* _Seitentext_
Flash funktioniert out of the box
Nicht nur Flash, auch die Unterstützung für Medienformate wie MP3 ist vorinstalliert.
Software & Paketverwaltung
Längst nicht alle Programme, die man unter Linux findet, gibt es auch für BSD. Freie Software lässt sich in den meisten Fällen portieren und das wird oft auch gemacht, nur bei proprietären Treibern wie AMDs fglrx ist das nicht möglich.
AppCafe: Paketverwaltung unter PC-BSD
Zur Installation von Software liefert PC-BSD eine Anwendung namens AppCafe mit. Diese hat ein eigenes Paketformat namens PBI, anders als unter FreeBSD werden hier ausschließlich Binärpakete angeboten, die man nicht mehr kompilieren muss. Allerdings werden sämtliche benötigten Bibliotheken und Abhängigkeiten in diesen Paketen integriert, weshalb man meist sehr viel herunterladen muss. Firefox beispielsweise erfordert einen Download von ca. 110 MB; die Größe, die die Installation letzendlich belegt, ist dann aber deutlich kleiner.
Das ist aber auch sehr praktisch, wenn man beispielsweise ein System offline betreiben will: Man lädt einfach das PBI-Paket herunter und muss sich keine Gedanken um Abhängigkeiten machen, das Paket lässt sich in jedem Fall installieren. Für langsame Internetverbindungen ist das System aber eher nicht geeignet.

* _Zu bearbeitende Aufgaben_
**A)** Gib den Abschnitt aus dem Text über PC-BSD von „AppCafe: Paketverwaltung unter“ bis einschließlich „eher nicht geeignet.“ wortgetreu wieder.
**B)** Setze den Text über PC-BSD im Anschluss an seinen letzten Satz fort.
Die Einträge werden für die Bearbeitung nicht benötigt.

* _Bereitgestellte Angaben_

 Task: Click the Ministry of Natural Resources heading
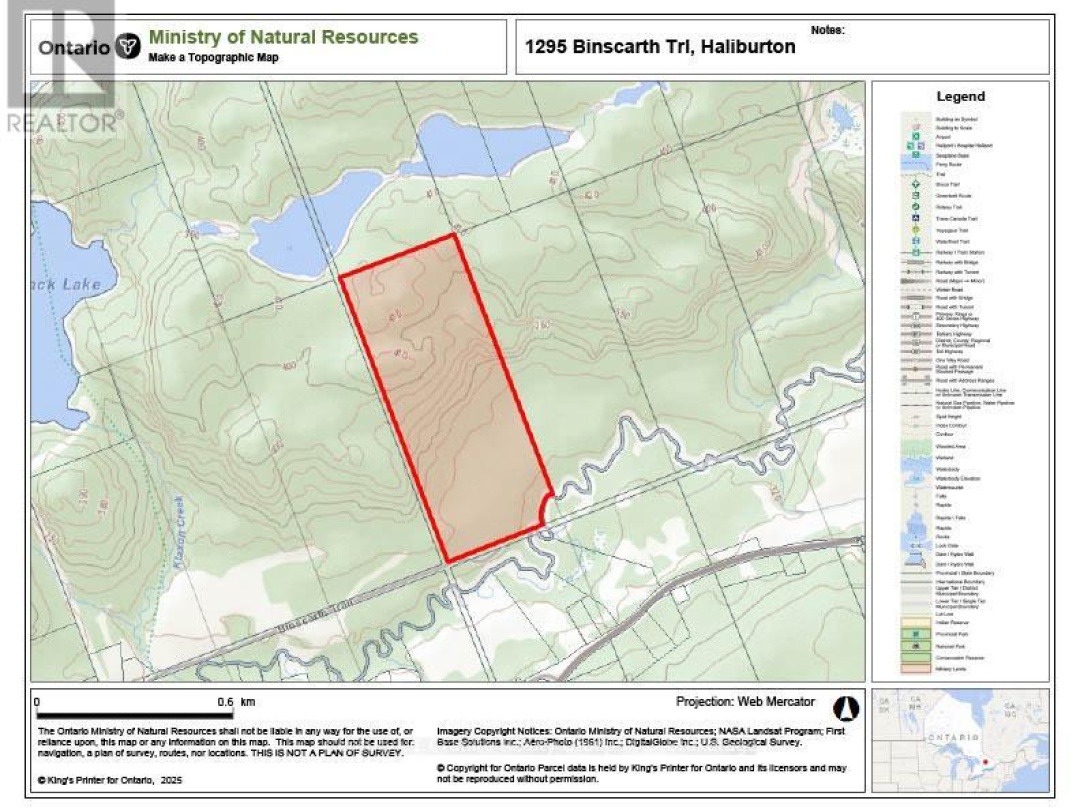(283, 37)
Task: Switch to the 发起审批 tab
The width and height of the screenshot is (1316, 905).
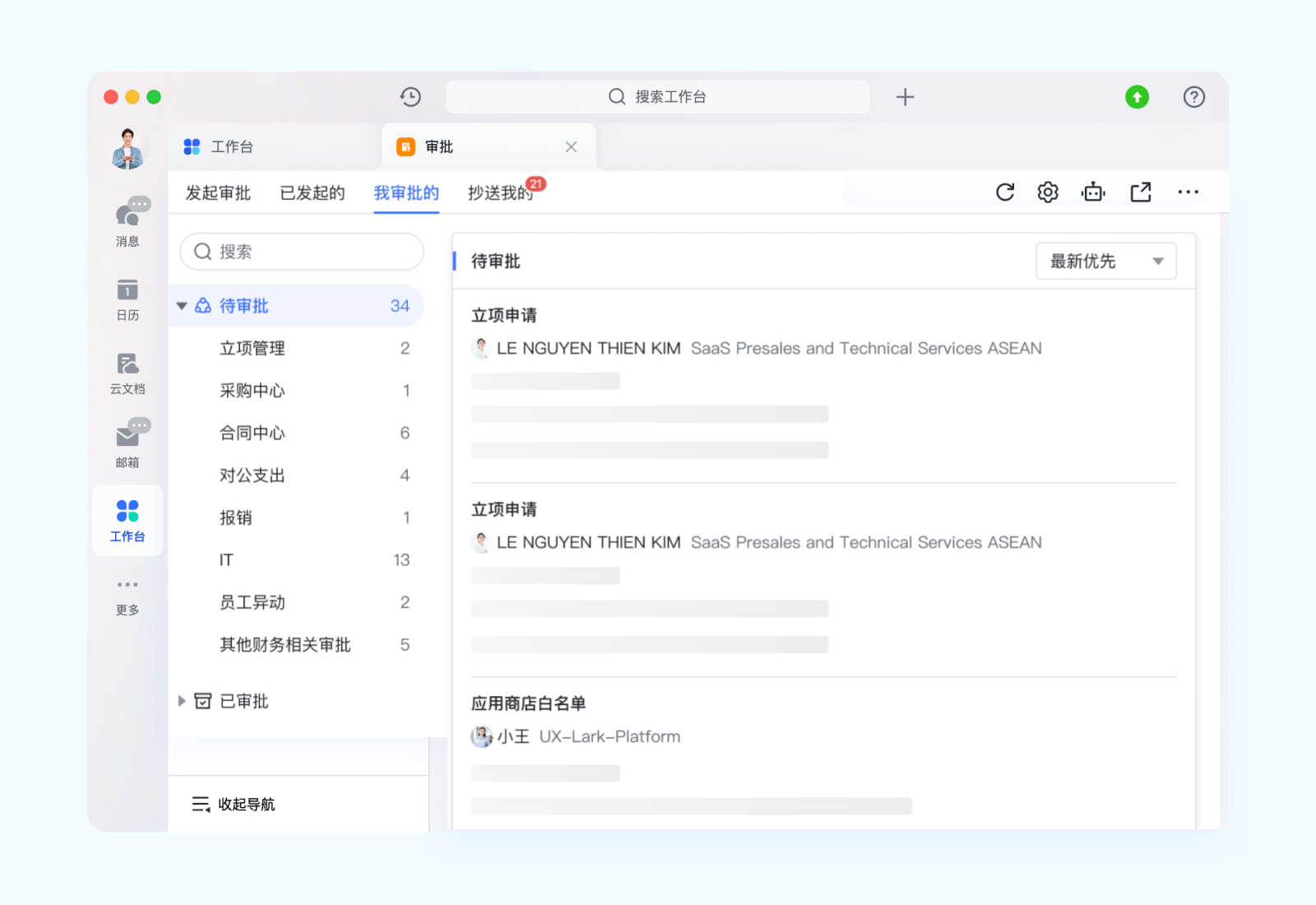Action: (x=218, y=193)
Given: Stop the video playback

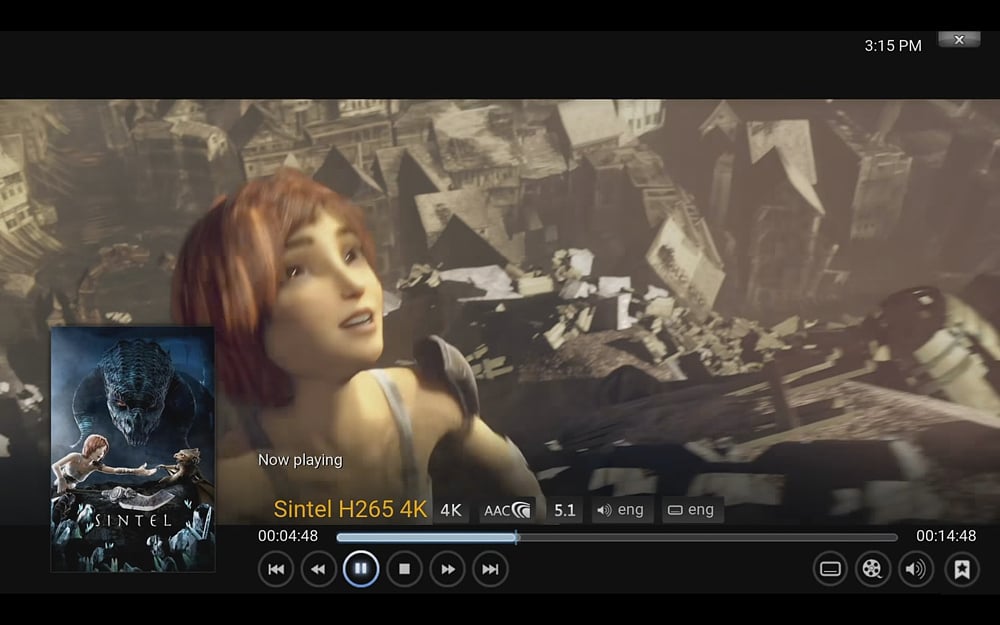Looking at the screenshot, I should coord(403,569).
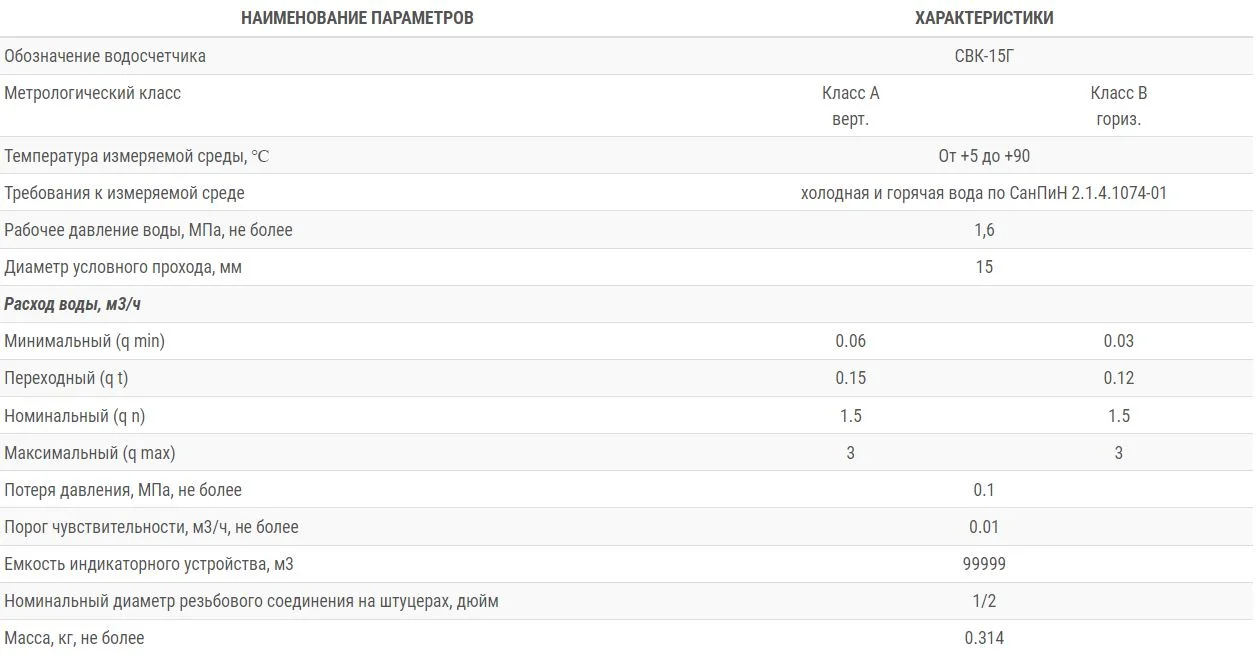Click the Класс В гориз. cell
This screenshot has width=1257, height=660.
1118,106
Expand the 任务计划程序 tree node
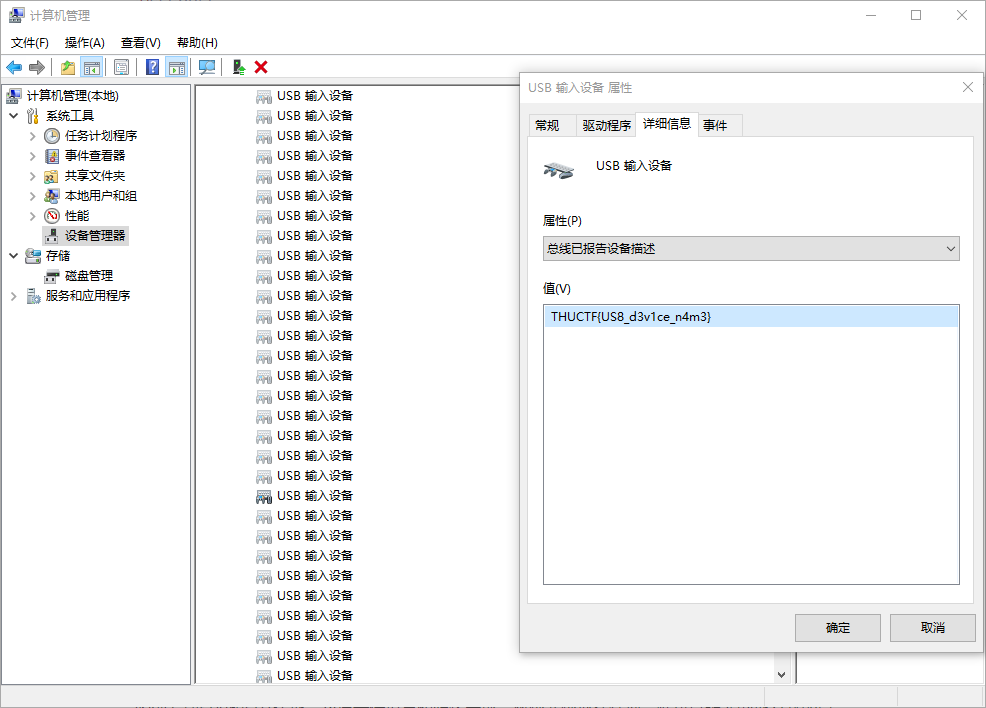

* _Ergebnisse je Aufgabe_
**A)**
AppCafe: Paketverwaltung unter PC-BSD
Zur Installation von Software liefert PC-BSD eine Anwendung namens AppCafe mit. Diese hat ein eigenes Paketformat namens PBI, anders als unter FreeBSD werden hier ausschließlich Binärpakete angeboten, die man nicht mehr kompilieren muss. Allerdings werden sämtliche benötigten Bibliotheken und Abhängigkeiten in diesen Paketen integriert, weshalb man meist sehr viel herunterladen muss. Firefox beispielsweise erfordert einen Download von ca. 110 MB; die Größe, die die Installation letzendlich belegt, ist dann aber deutlich kleiner.
Das ist aber auch sehr praktisch, wenn man beispielsweise ein System offline betreiben will: Man lädt einfach das PBI-Paket herunter und muss sich keine Gedanken um Abhängigkeiten machen, das Paket lässt sich in jedem Fall installieren. Für langsame Internetverbindungen ist das System aber eher nicht geeignet.

**B)**
Wie bereits ewähnt gibt es längst nicht alle Software für Linux auch für BSD. Ich habe mal einige gängige Anwendungen durchgeschaut, und es sieht besser aus als ich erwartet habe:
Vorhanden/Lauffähig |
Nicht
Vorhanden/Lauffähig |
Firefox |
Amarok |
Chromium |
Banshee |
Geany |
VMWare |
Exaile |
Clementine |
VLC |
Open/LibreOffice |
Wine |
Virtualbox |
Gimp |
Filezilla |
Rhythmbox |
Anjuta |
Die Liste erhebt natürlich keinen Anspruch auf Vollständigkeit, aber wie man sehen kann sind die meisten Anwendungen durchaus verfügbar. Auch bei den Versionen sind die Entwickler nicht allzu weit hinterher. Gnome ist zwar bisher noch in Version 2, aber z.B. Chromium liegt bereits in Version 15 vor, aktuell 16, Firefox in Version 7, aktuell 8.
Treiber
Treiber sind der große Nachteil von BSD. Zwar sind viele Treiber von Linux portiert worden, trotzdem sieht es bei der Treiberunterstützung gerade von auf Seite der Hersteller weitaus schlechter aus.
Nvidia geht mit gutem Beispiel voran und stellt einen Treiber für FreeBSD bereit, der auch unter PC-BSD laufen dürfte. AMD hingegen bietet keine BSD-Treiber an, weshalb man auf den freien radeon-Treiber zurückgreifen muss – gute 3D-Performance in Spielen kann man folglich vergessen.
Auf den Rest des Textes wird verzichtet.